DOI no: 10.1021/bi991348d

Biochemistry 39:1903-1914 (2000)

PubMed id: 10684639

Crystal structures of a low-molecular weight protein tyrosine phosphatase from Saccharomyces cerevisiae and its complex with the substrate p-nitrophenyl phosphate.

S.Wang, L.Tabernero, M.Zhang, E.Harms, R.L.Van Etten, C.V.Stauffacher.

ABSTRACT

Low-molecular weight protein tyrosine phosphatases are virtually ubiquitous, which implies that they have important cellular functions. We present here the 2.2 A resolution X-ray crystallographic structure of wild-type LTP1, a low-molecular weight protein tyrosine phosphatase from Saccharomyces cerevisiae. We also present the structure of an inactive mutant substrate complex of LTP1 with p-nitrophenyl phosphate (pNPP) at a resolution of 1.7 A. The crystal structures of the wild-type protein and of the inactive mutant both have two molecules per asymmetric unit.

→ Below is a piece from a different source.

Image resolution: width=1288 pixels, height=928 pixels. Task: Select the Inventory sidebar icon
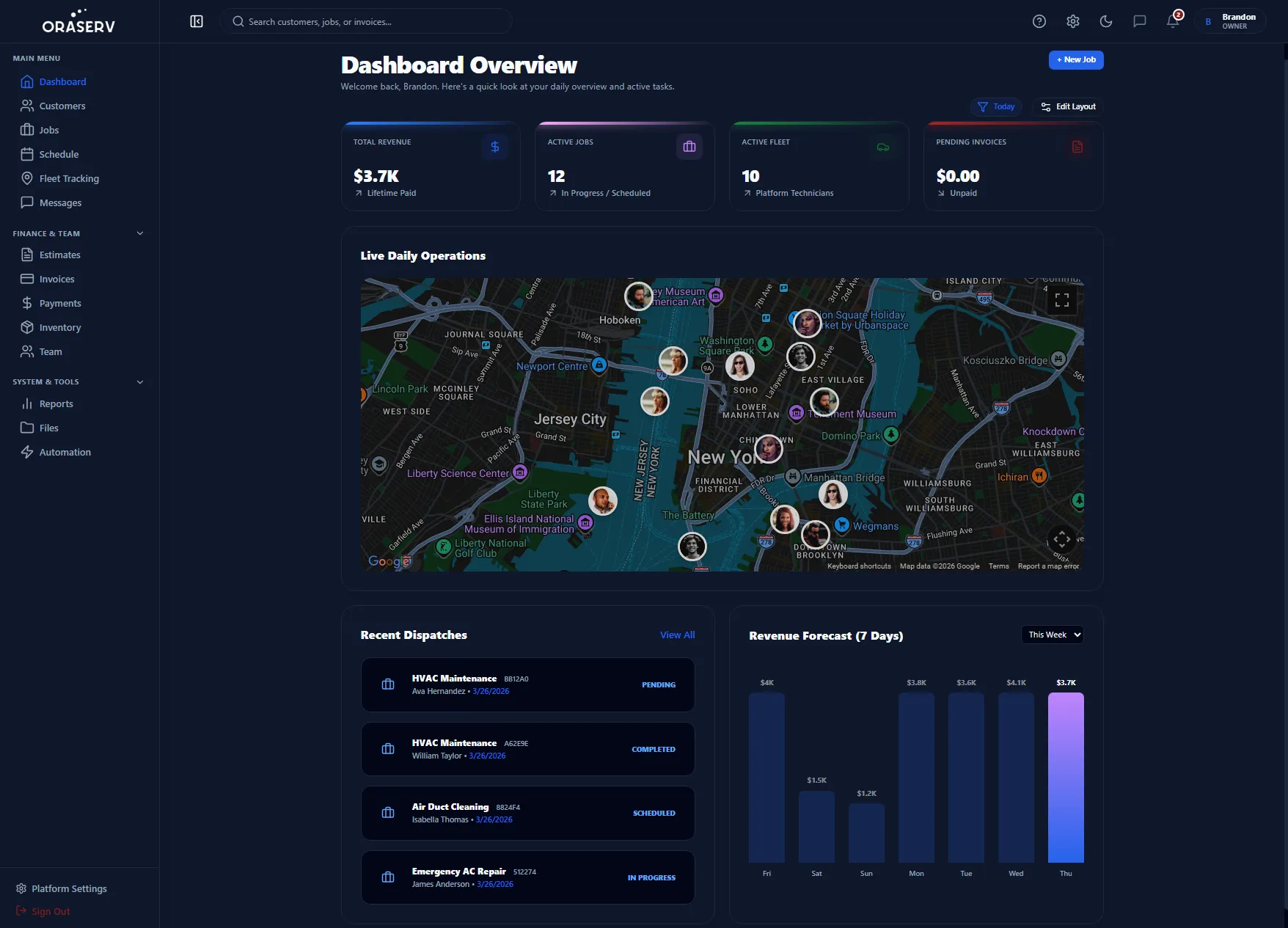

The wild-type protein crystal was grown in HEPES buffer, a sulfonate anion that resembles the phosphate substrate, and a HEPES molecule was found with nearly full occupancy in the active site. Although the fold of LTP1 resembles that of its bovine counterpart BPTP, there are significant changes around the active site that explain differences in their kinetic behavior. In the crystal of the inactive mutant of LTP1, one molecule has a pNPP in the active site, while the other has a phosphate ion. The aromatic residues lining the walls of the active site cavity exhibit large relative movements between the two molecules. The phosphate groups present in the structures of the mutant protein bind more deeply in the active site (that is, closer to the position of nucleophilic cysteine side chain) than does the sulfonate group of the HEPES molecule in the wild-type structure. This further confirms the important role of the phosphate-binding loop in stabilizing the deep binding position of the phosphate group, thus helping to bring the phosphate close to the thiolate anion of nucleophilic cysteine, and facilitating the formation of the phosphoenzyme intermediate.